Empty seats dotted the National Assembly as 55 lawmakers elected from the opposition were absent, while 68 ruling party lawmakers attended the session. Heavy security surrounded the parliament following weeks of protests by opposition supporters.
Authoritarian Prime Minister Hun Sen was poised to continue his 28 years in power during a re-election vote scheduled for Tuesday's session, which was largely a formality. The 61-year-old leader took his seat beside other lawmakers and made no comment about the boycott.
The opposition Cambodia National Rescue Party says it was cheated out of a victory because of electoral fraud. It had vowed for weeks to boycott parliament unless the government agreed to an independent probe of the July 28 election results.
The government rejected the demand of an independent probe, and King Norodom Sihamoni had urged the opposition to take its seats at the assembly, pointing to a constitutional stipulation that the assembly must be convened within 60 days of the election.
"The Cambodian nation must stand united," Norodom Sihamoni told the half-empty assembly as he convened parliament without mentioning the boycott.
The U.S. reiterated its call for a "transparent review of irregularities" in the election, saying that its ambassador attended parliament's opening but his presence was "not an endorsement of any election outcome or of any political party."
In a statement from the embassy, the U.S. urged all elected lawmakers to work toward improving democracy in Cambodia. "A functioning National Assembly requires the participation of both major parties," it said.

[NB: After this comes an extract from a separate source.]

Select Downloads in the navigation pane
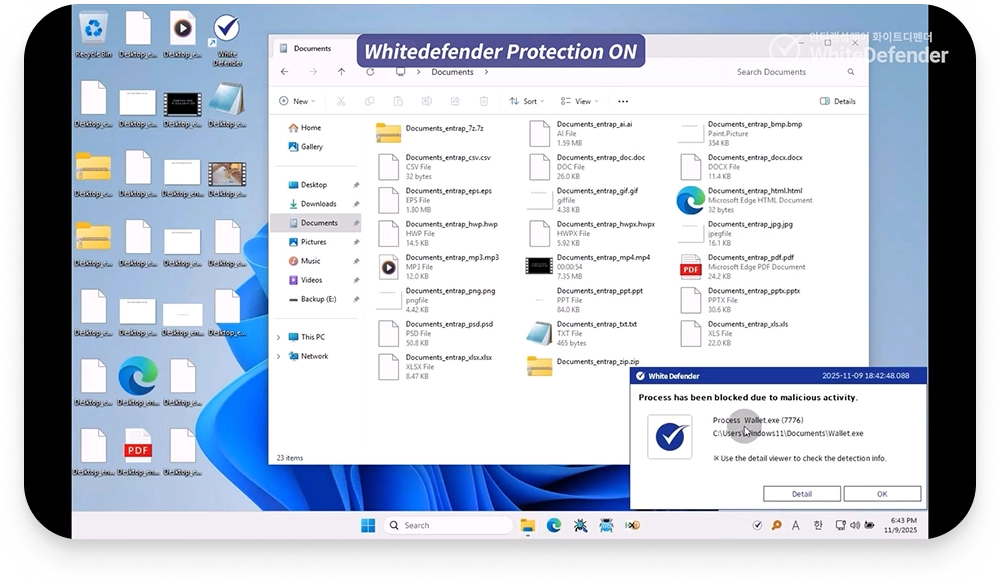The width and height of the screenshot is (1000, 584). coord(318,204)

As the ruling Cambodian People's Party swore in its lawmakers, the opposition held its own symbolic ceremony far from the capital at the sacred temple of Angkor Wat, in Siem Reap.
The opposition lawmakers took an oath not to participate in government until justice is delivered, said Son Chhay, an opposition lawmaker.

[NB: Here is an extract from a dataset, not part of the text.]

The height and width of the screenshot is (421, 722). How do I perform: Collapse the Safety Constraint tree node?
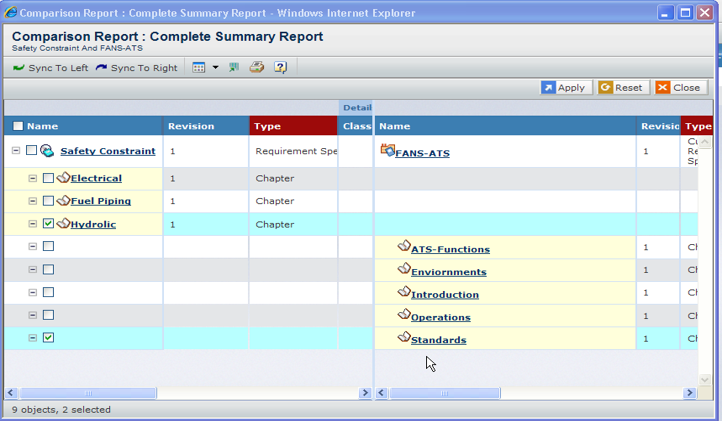(16, 151)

Opposition leader Sam Rainsy called the convening of parliament without the opposition a violation of the constitution.
"What the (ruling party) did this morning is a step backward for Cambodia," Sam Rainsy said. "It violates the constitution which calls for pluralism, not one-party rule."
Talks last week between Hun Sen and Sam Rainsy failed to break the deadlock. Both sides pledged to work toward electoral reforms in the future. They also agreed to seek a non-violent solution to the political crisis, following clashes and a shooting during an earlier demonstration that left one protester dead.
Despite the pact to proceed peacefully, more violence occurred late Sunday. Security forces backed by thugs broke up a peaceful opposition protest at a Buddhist temple compound in the capital, wielding stun guns, electric batons and slingshots that left about 10 people injured, said Rupert Abbott of Amnesty International. Among the injured was a 72-year-old woman hit in the chest with a marble fired from a slingshot, he said.
Analysts say the question now is whether Hun Sen will cede ground to the opposition, and how the opposition will use its new clout — which includes an increase of 26 seats in the assembly.
Analysts are divided over the boycott strategy but say the election's outcome shows a significant desire for change among voters.
Although Hun Sen is in a position to impose his will, a compromise would be in his interests to give his regime legitimacy, especially among foreign powers who have questioned the fairness of the polls.